È il 1996, solo venti anni fa, quando la violenza sessuale viene riconosciuta ufficialmente con la legge numero 66 come un crimine contro la persona e non più contro la morale pubblica.
Bisognerà aspettare invece il 2001 perché la legislazione italiana ammetta per la prima volta la tutela contro le violenze nelle relazioni familiari.
Il libro di Sara Rattaro nasce da un’urgenza, non potendo più restare silente tra le pagine di un diario nascosto. È fuoriuscito dal dolore tenuto per troppi anni segreto, desideroso di prorompere davanti agli occhi di tutti. Un’altra delle tante storie spiegazzate, strapazzate e storpiate dai media, dai talk show, dai rotocalchi rosa. Stanchi e quasi assuefatti ci siamo abituati alla parola femminicidio, tanto da scrollare le spalle e darlo come dato di fatto dei nostri usi e costumi. C’è un uomo e c’è una donna, la storia più antica del mondo. C’è un uomo più forte della donna. C’è una donna più debole di un uomo. Che il primo possa stropicciarla, sgualcirla, ferirla, umiliarla, limitarla, è sempre la storia più antica del mondo. Che questa un giorno cominci a riassestare gli equilibri delle forze, urlandolo a voce altra, è questa la nuova storia. La storia di una libertà monca, accettata per millenni, che ora pretende un’uguaglianza e un rispetto senza confini, in nome di chi per secoli non avrebbe nemmeno potuto pronunciarla, la propria storia… la storia di Emma, la storia di donne, ragazze e bambine. Ma anche la storia di uomini che sono figli, fratelli, padri.

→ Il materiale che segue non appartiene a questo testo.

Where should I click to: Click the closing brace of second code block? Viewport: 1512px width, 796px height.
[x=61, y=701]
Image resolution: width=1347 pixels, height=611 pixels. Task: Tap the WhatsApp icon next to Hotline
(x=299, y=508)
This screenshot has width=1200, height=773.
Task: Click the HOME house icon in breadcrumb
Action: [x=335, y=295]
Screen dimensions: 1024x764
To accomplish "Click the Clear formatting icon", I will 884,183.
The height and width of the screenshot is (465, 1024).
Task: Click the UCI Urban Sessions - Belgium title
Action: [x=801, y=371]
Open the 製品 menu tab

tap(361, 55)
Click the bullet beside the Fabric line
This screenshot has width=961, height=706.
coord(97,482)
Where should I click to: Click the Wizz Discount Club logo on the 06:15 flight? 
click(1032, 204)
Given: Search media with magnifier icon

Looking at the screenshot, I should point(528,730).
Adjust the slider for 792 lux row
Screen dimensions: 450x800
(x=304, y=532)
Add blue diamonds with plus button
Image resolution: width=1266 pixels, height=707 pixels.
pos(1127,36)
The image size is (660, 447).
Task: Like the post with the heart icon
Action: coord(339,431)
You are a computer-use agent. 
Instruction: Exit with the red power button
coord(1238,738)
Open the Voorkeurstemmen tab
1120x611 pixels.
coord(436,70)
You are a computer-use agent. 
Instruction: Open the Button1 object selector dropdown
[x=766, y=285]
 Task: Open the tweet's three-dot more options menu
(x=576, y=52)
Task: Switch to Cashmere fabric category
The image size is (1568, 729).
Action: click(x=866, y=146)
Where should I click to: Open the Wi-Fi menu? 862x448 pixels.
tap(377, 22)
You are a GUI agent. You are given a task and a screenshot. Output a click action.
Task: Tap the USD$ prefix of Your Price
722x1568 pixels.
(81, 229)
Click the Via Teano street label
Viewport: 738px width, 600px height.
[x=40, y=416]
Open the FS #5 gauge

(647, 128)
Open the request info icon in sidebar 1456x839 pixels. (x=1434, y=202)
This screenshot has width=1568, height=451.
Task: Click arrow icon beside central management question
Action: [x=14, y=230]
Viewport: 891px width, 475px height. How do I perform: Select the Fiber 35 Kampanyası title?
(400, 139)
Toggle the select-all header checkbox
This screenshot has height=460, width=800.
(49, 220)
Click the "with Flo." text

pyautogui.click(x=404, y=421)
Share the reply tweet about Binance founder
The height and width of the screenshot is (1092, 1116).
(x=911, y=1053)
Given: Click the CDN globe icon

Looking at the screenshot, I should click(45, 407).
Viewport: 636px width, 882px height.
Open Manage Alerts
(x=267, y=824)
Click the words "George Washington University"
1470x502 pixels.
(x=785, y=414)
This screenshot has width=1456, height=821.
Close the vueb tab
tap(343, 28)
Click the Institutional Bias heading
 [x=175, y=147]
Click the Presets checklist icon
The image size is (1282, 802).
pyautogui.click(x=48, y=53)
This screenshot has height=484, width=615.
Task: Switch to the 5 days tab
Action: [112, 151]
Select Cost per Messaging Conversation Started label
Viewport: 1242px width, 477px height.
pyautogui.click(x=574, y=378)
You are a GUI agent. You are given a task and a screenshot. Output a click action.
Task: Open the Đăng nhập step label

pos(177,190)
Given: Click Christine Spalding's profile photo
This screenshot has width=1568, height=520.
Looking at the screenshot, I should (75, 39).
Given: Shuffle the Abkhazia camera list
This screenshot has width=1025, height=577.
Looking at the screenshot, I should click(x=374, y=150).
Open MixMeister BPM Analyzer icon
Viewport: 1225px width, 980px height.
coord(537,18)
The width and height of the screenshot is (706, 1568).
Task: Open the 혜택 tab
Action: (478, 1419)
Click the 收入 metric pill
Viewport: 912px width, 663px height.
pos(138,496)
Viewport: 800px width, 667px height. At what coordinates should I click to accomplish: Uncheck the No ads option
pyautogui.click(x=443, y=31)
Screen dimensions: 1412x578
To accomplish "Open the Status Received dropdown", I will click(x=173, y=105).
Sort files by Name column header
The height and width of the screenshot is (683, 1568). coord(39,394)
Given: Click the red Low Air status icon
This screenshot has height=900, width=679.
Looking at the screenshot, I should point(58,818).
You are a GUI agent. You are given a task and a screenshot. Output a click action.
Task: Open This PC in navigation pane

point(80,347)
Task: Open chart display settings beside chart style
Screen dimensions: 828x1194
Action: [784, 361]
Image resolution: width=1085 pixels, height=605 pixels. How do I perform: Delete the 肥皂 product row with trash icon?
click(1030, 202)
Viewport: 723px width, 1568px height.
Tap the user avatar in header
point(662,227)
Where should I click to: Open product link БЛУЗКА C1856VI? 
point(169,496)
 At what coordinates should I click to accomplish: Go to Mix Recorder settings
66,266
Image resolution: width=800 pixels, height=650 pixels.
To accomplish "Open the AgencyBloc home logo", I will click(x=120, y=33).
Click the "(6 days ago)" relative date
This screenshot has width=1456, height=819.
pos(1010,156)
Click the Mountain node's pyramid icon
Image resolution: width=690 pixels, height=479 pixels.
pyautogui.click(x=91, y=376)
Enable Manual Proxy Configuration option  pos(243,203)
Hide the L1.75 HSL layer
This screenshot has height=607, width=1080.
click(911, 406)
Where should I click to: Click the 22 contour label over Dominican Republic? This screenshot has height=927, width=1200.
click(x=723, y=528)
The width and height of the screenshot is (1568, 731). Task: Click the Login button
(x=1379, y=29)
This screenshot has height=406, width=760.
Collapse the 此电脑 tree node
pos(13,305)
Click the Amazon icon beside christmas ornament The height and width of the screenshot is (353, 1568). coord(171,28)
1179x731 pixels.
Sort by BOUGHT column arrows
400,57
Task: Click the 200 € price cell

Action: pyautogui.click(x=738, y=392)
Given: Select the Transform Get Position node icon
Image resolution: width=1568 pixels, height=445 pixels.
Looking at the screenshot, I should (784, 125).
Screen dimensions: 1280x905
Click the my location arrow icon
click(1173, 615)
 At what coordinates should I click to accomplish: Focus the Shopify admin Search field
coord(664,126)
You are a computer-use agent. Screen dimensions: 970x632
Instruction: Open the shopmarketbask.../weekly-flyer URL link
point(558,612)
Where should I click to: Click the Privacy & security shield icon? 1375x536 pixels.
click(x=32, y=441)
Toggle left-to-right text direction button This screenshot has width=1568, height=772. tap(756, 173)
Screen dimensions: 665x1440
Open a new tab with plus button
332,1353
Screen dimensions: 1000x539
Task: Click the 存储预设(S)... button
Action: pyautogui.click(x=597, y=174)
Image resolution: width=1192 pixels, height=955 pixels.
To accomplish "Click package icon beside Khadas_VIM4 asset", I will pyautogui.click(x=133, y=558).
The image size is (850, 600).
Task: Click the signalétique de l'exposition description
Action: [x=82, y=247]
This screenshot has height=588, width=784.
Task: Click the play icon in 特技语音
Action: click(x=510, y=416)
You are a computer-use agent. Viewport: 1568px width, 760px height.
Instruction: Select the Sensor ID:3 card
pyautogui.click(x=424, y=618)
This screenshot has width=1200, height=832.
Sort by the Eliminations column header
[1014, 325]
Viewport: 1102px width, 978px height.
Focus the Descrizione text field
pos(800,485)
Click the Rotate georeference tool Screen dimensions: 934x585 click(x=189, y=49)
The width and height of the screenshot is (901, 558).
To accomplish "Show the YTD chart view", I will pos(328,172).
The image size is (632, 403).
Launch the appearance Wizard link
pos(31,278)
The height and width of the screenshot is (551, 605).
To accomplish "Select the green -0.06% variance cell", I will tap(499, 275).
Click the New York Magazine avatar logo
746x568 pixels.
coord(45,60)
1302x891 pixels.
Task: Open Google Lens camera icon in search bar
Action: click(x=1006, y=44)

Un libro morbido nella sua stesura, un racconto vero depositato dalla voce e dai diari di “Emma” e regalato silenziosamente dall’autrice che quasi scompare dietro alla donna che l’ha illuminata. Accanto al susseguirsi degli eventi che camminano con le loro gambe, Sara Rattaro cuce delicatamente i suoi capitoli con piccole incursioni, frasi di commento che solo le appartengono, per dare equilibrio a due voci: la sua e quella di chi ha voluto regalare al mondo il racconto di una violenza remota e universale, tanto impetuosa nella violenza della sottomissione, quanto furiosa nella volontà di distruggerla.